(TASK): Set down, word for word, the line with "Pusat Bantuan (416, 1209)" and the lines after it through the final line of the data below, without pictures.

+ + +

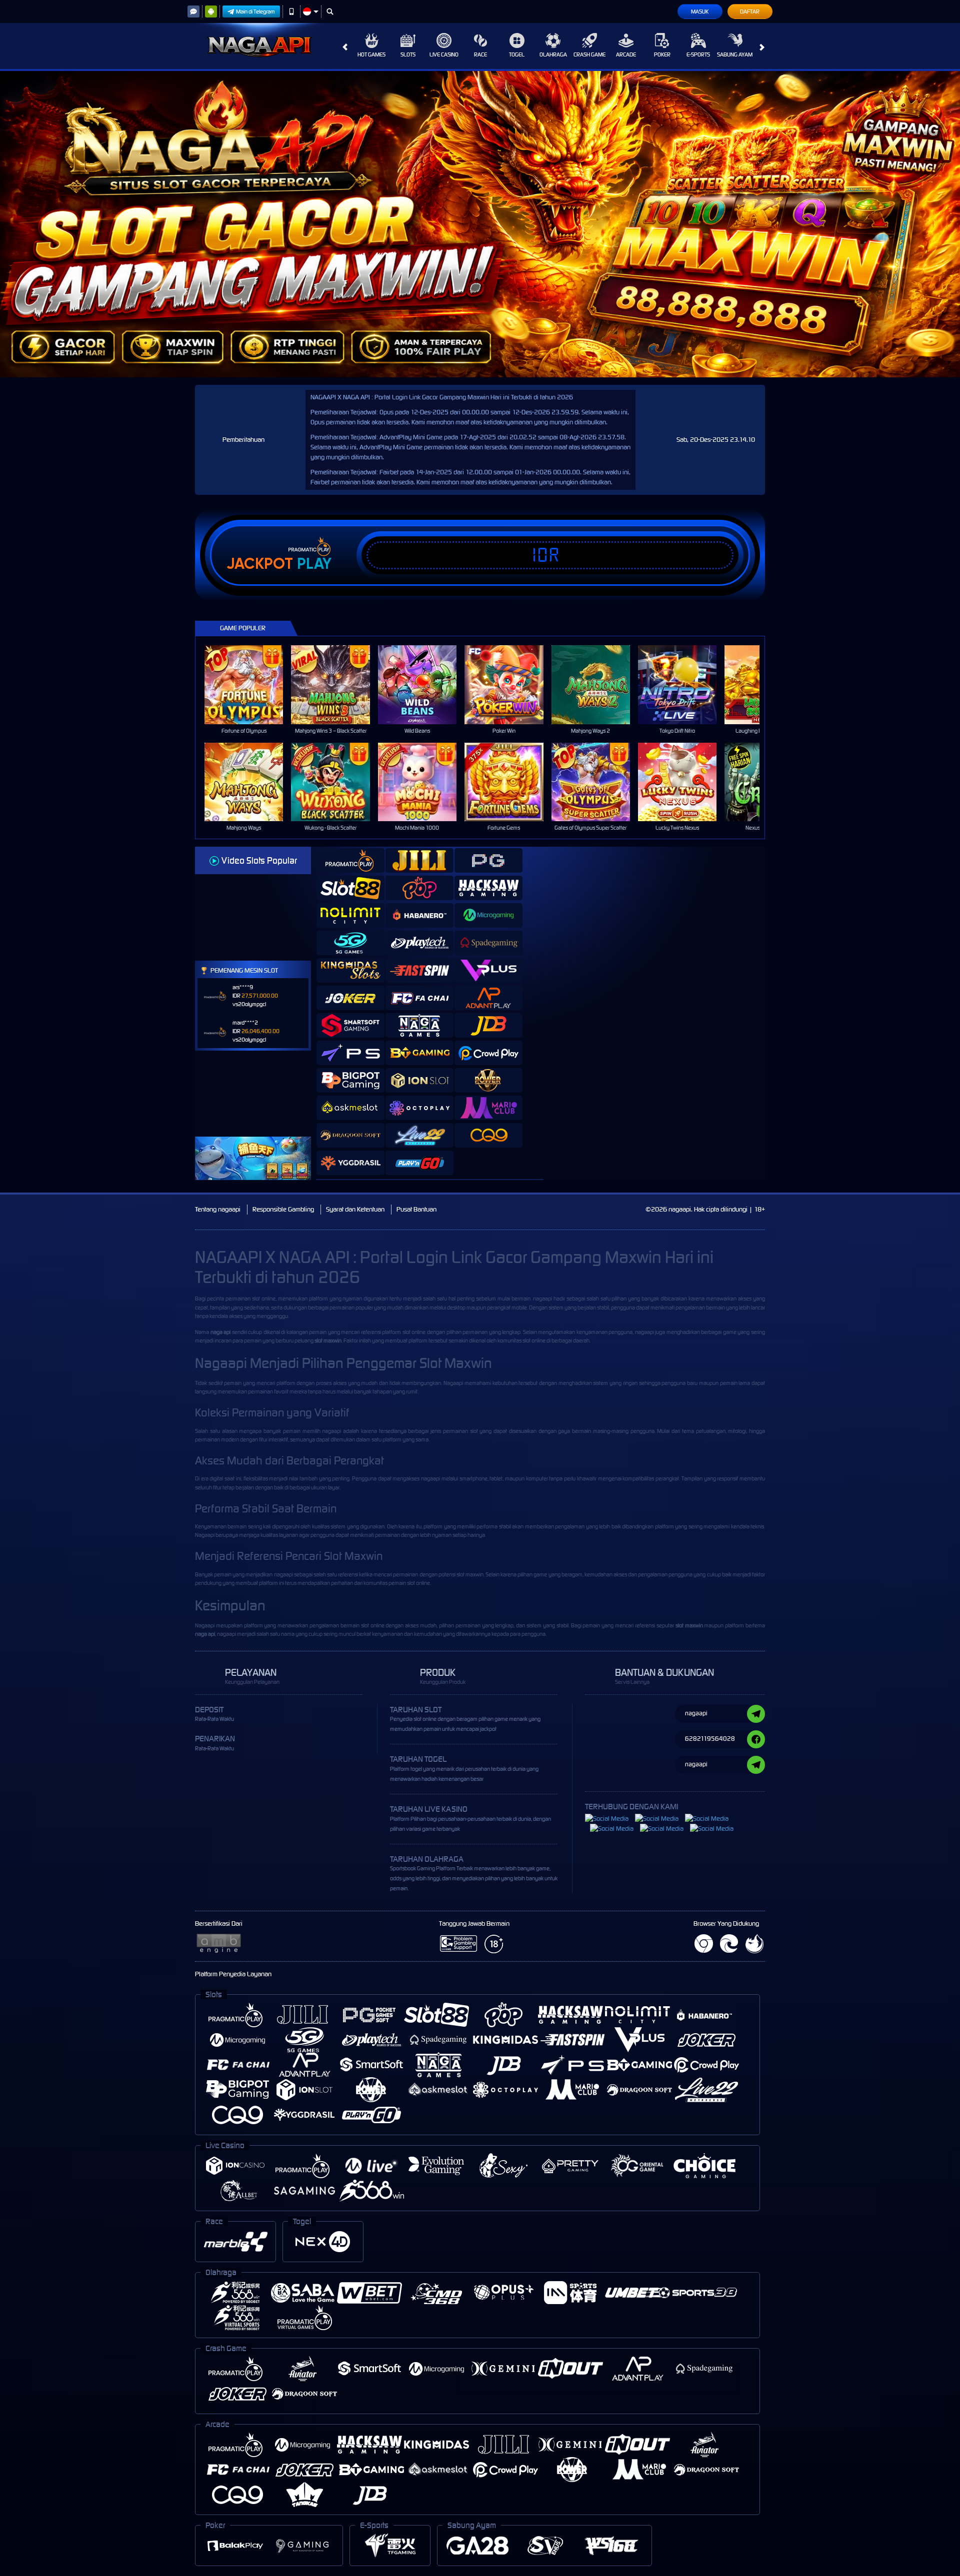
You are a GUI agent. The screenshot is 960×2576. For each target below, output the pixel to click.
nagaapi (542, 1298)
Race (480, 54)
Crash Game (590, 54)
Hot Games (372, 54)
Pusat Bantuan (416, 1209)
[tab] (350, 860)
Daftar (750, 11)
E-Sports (698, 54)
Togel (516, 54)
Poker (662, 54)
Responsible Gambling (283, 1209)
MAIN (250, 684)
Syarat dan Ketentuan (355, 1209)
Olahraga (553, 54)
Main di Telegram (255, 11)
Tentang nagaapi (217, 1209)
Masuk (699, 11)
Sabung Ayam (734, 54)
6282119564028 (710, 1738)
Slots (408, 54)
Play (314, 563)
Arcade (626, 54)
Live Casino (444, 54)
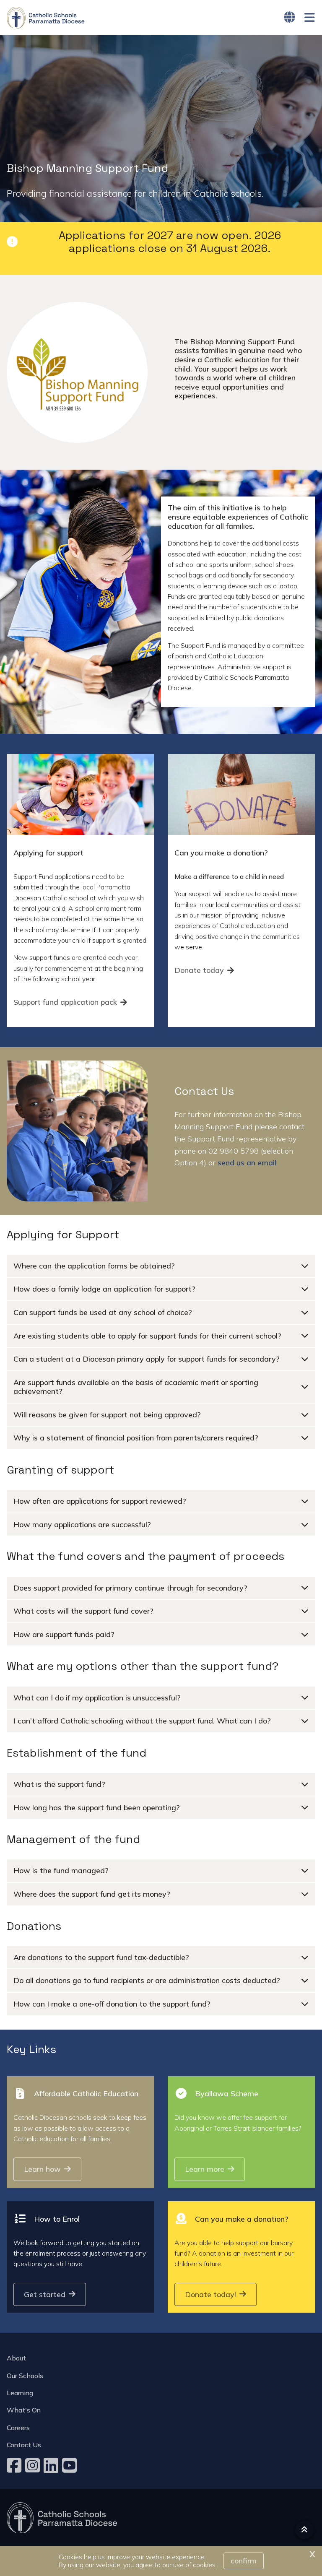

+ + +

(WRITTEN RESPONSE):
Pusat Bantuan (416, 1209)
[tab] (350, 860)
Daftar (750, 11)
E-Sports (698, 54)
Togel (516, 54)
Poker (662, 54)
Responsible Gambling (283, 1209)
MAIN (250, 684)
Syarat dan Ketentuan (355, 1209)
Olahraga (553, 54)
Main di Telegram (255, 11)
Tentang nagaapi (217, 1209)
Masuk (699, 11)
Sabung Ayam (734, 54)
6282119564028 (710, 1738)
Slots (408, 54)
Play (314, 563)
Arcade (626, 54)
Live Casino (444, 54)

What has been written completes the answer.